Unerheblich ist, dass das Berufungsgericht die Berufungsbegründungsfrist bis zum 3. August 2007 verlängert hat, ohne zu berücksichtigen, dass diese Frist bereits abgelaufen war. Die Verlängerung der Frist zur Begründung eines Rechtsmittels durch den Vorsitzenden des Rechtsmittelgerichts ist unwirksam, wenn im Zeitpunkt des Eingangs des Verlängerungsantrags die Frist zur Rechtsmittelbegründung bereits abgelaufen war (Senatsbeschluss BGHZ 116, 377 ff.; Zöller/Heßler, aaO; Musielak/Ball, ZPO, 6. Aufl., § 520 Rn. 12). So liegt der Fall hier.

4.

Die Rechtsbeschwerde macht nach Kenntnisnahme von der Beschwerdeerwiderung und Einsichtnahme in die Verfahrensakte nicht geltend, dass hinsichtlich des wirklichen Zeitpunkts der Zustellung des erstinstanzlichen Urteils abweichende Ausführungen oder sachdienliche Verfahrensanträge möglich seien. Die Zulassungsvoraussetzungen des § 574 Abs. 2 ZPO sind deshalb zu verneinen.
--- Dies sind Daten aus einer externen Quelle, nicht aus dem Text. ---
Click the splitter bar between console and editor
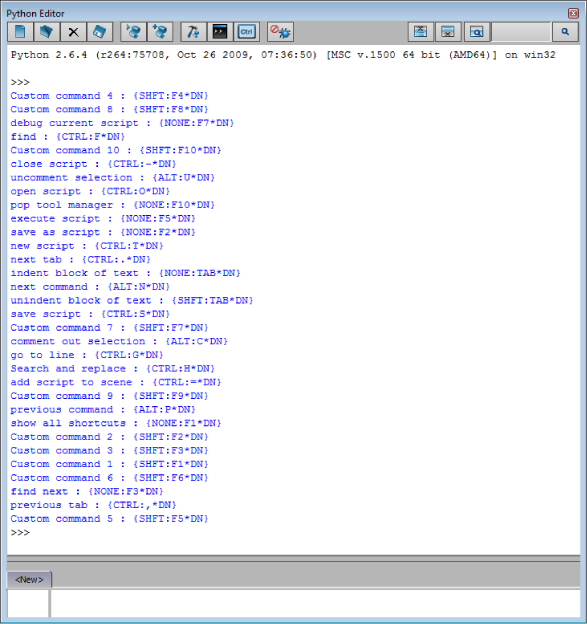This screenshot has height=624, width=587. coord(293,558)
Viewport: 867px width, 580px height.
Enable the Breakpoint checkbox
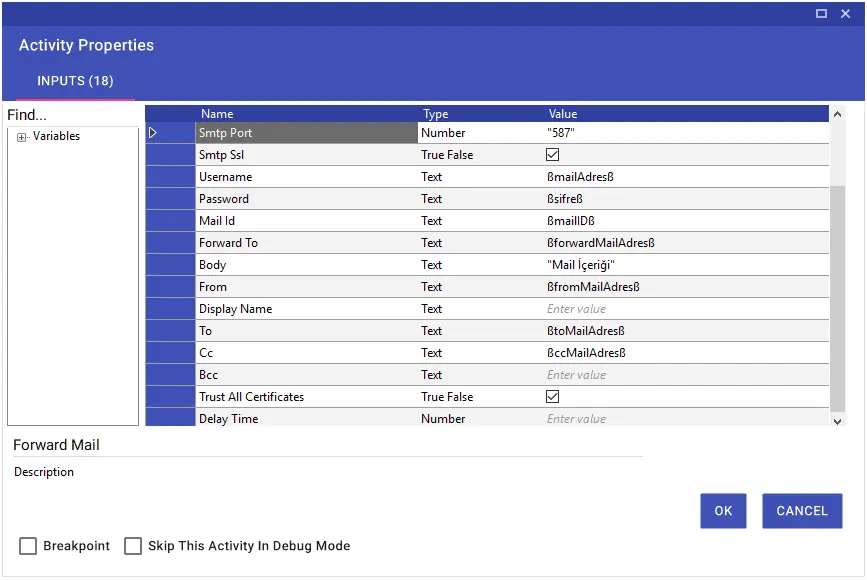(x=28, y=546)
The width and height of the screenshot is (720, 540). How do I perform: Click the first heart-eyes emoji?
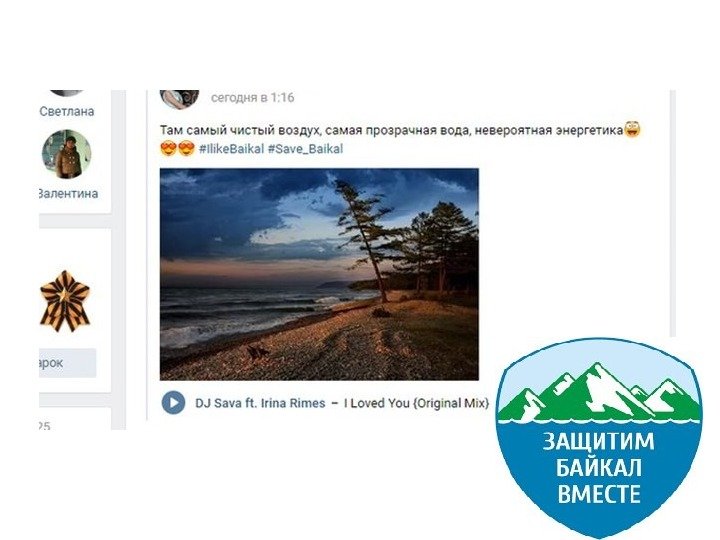coord(168,148)
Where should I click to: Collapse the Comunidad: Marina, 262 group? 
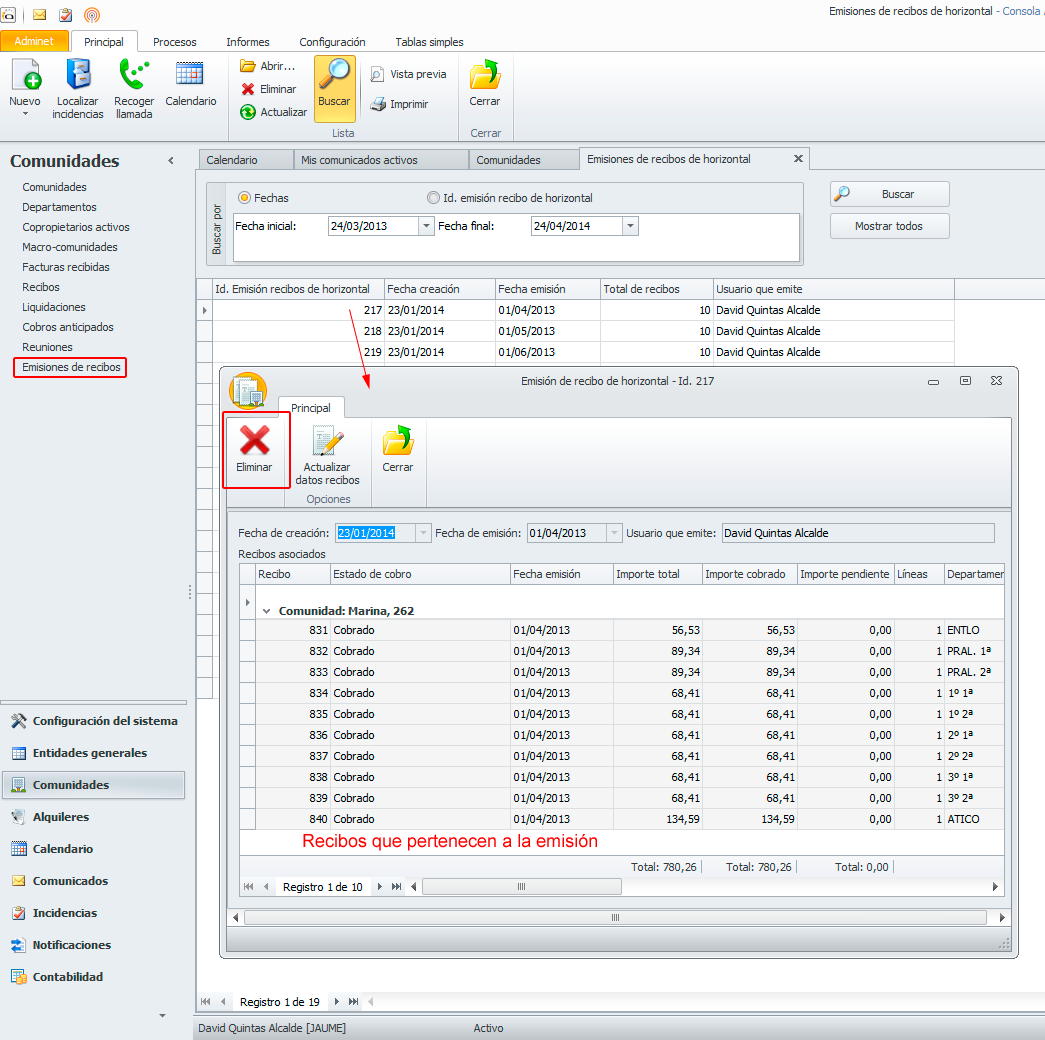pyautogui.click(x=266, y=611)
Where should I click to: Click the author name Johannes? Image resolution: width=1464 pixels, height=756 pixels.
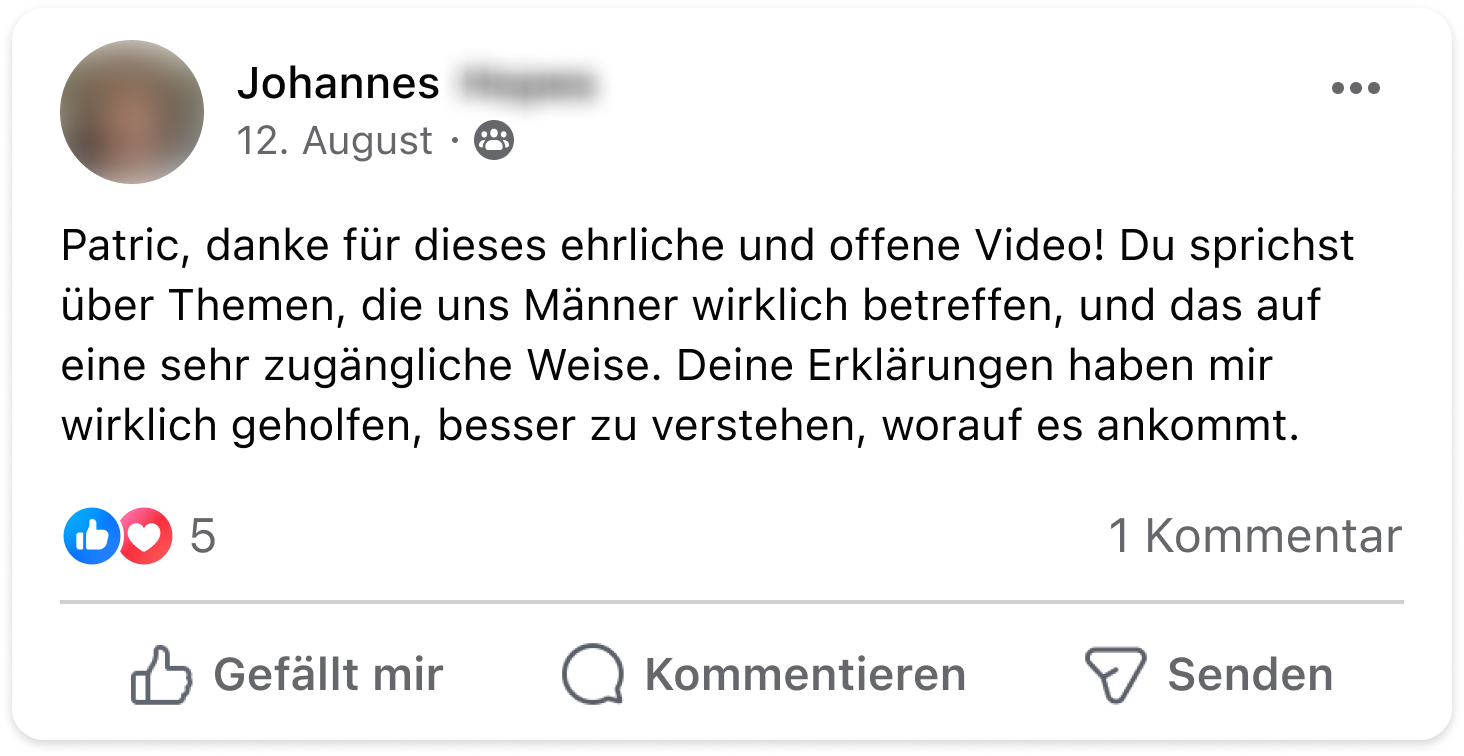click(x=338, y=84)
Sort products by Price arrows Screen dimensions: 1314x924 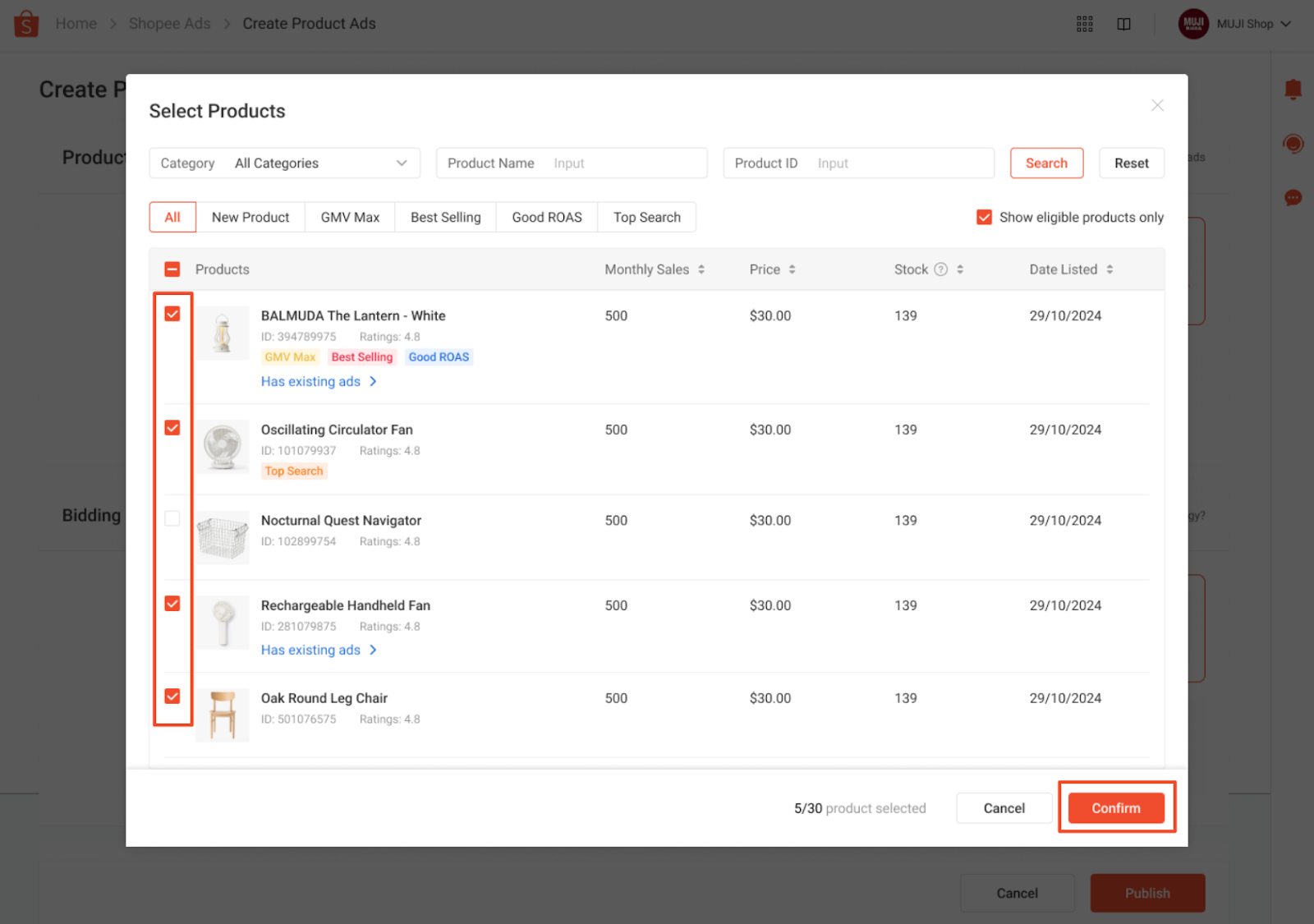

Die in der Beschwerdeschrift gerügten Verfahrensfehler des Berufungsgerichts haben sich, sofern die Rügen gerechtfertigt sein sollten, nicht ausgewirkt. Die Berufung war, wie sich aus den vorstehenden Ausführungen ergibt, unabhängig davon als unzulässig zu verwerfen.